Kerem Oktem
Kerem Öktem is Open Society Research Fellow at the European Studies Centre and an Associate Faculty Member at the Oriental Institute, University of Oxford. He obtained his D. Phil. on the interaction of nation-building and spatial policies from Oxford's School of Geography in 2006 and an M. St. in Modern Middle Eastern Studies from the Oriental Institute in 2001.
Dr Öktem is the author of Angry Nation. Turkey since 1989 (Zed, 2011), which was also published in Arabic as Al Umma al Ghadiba (Soutour Publishers, Cairo, 2012) [http://keremoktem.com/books/angry-nation] He is co- or lead editor of the following books:
Another Empire?
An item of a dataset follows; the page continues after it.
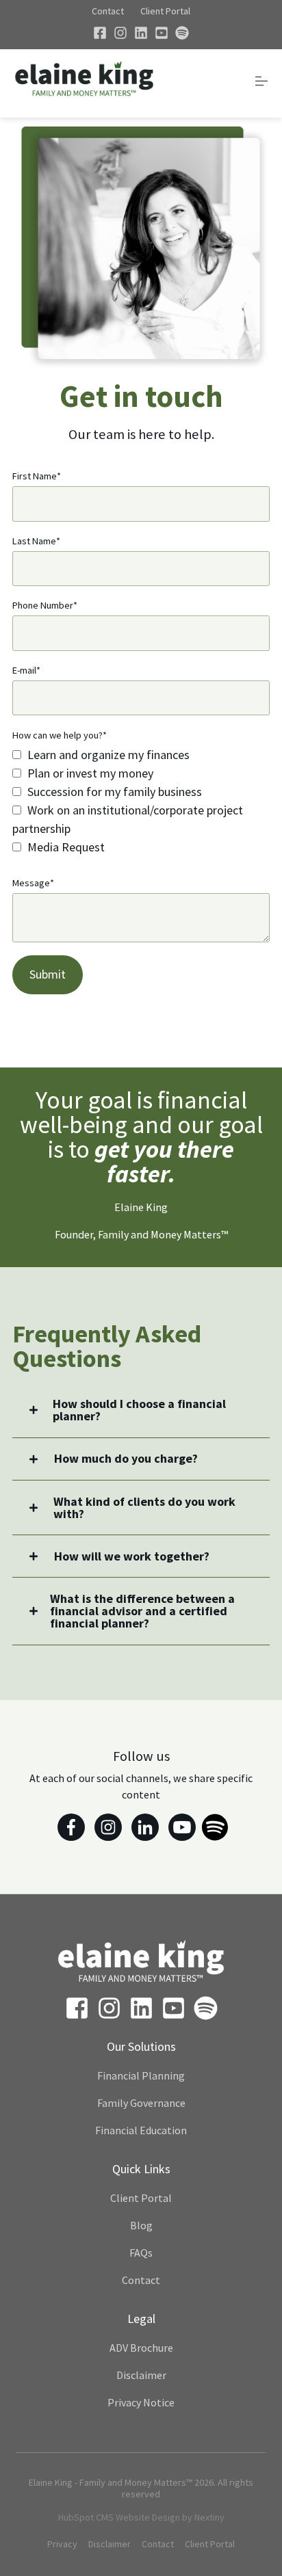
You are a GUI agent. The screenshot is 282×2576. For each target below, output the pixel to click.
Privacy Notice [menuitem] (141, 2402)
A decade of Turkey’s Foreign Policy under The Justice and Development Party (Bilgi University Press, 2012) with Ayşe Kadioğlu [http://anotherempire.info]
Turkey’s Engagement with Modernity. Conflict and Change in the 20th Century (Palgrave Macmillan, 2010) with Celia Kerslake and Philip Robins [http://www.turkishpolicy.com/images/stories/2010-01-tpq/127-135.pdf] In the long Shadow of Europe. Greeks and Turks in the Era of Postnationalism (Brill, 2009) with Kalypso Nicolaïdis and Othon Anastasakis.
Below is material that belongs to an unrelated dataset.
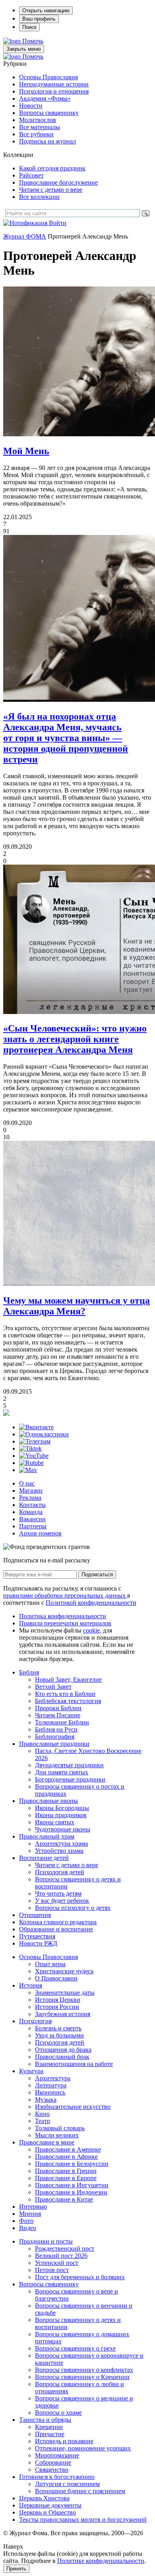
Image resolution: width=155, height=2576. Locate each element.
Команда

His latest SEESOX booklet on Turkey is a co-edited essay on Turkey’s changing foreign policy logics: The Western Condition. Turkey, the US and the EU in the new Middle East (SEESOX, 2013) [http://www.sant.ox.ac.uk/seesox/publications/TheWesternCondition.pdf ]
Dr Öktem was recently been elected to the Editorial Board of Kurdish Studies and Mülkiye Dergisi, the journal of the Political Science Faculty of Ankara University. He is a member of the Middle East Studies Association the Association for the Study of Ethnicity and Nationalism and the British Institute in Ankara.
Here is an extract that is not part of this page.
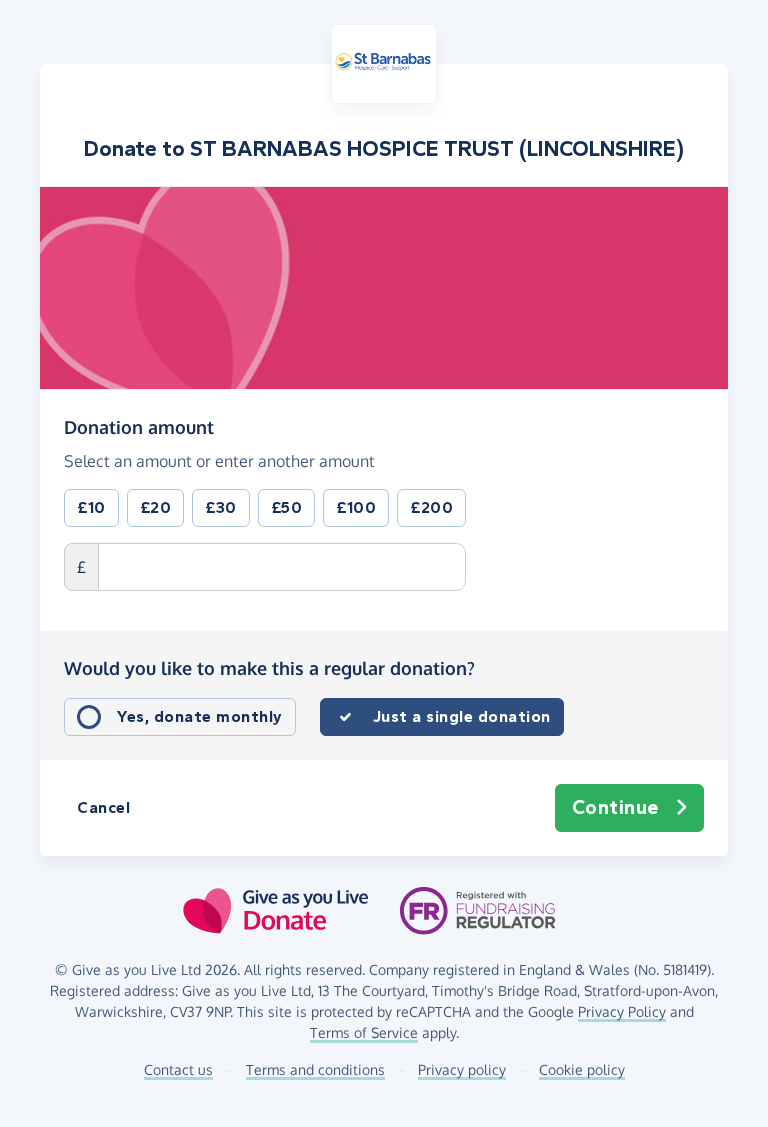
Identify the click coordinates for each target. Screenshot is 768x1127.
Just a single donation (462, 716)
Dr Öktem currently works on two interrelated research projects on the politics of Muslims. The first on ‘Europe’s Muslim Neighbourhoods’ deals with the politics of Muslim immigrants and their relations with Muslim majority countries in Europe’s neighbourhood, as part of a wider research project on freedom and Diversity at the Dahrendorf Programme for the Study of Freedom at St Antony’s College. The second is the Open Society Foundation funded research initiative on the ‘Signals from the majority’ in Germany. As principal investigator, and together with a research team based in Berlin and at the European University at Frankfurt/Oder, he seeks to elucidate the impact of exclusivist state action and discriminatory public debate on the sense of security and the ability to integrate among Muslims and Jews.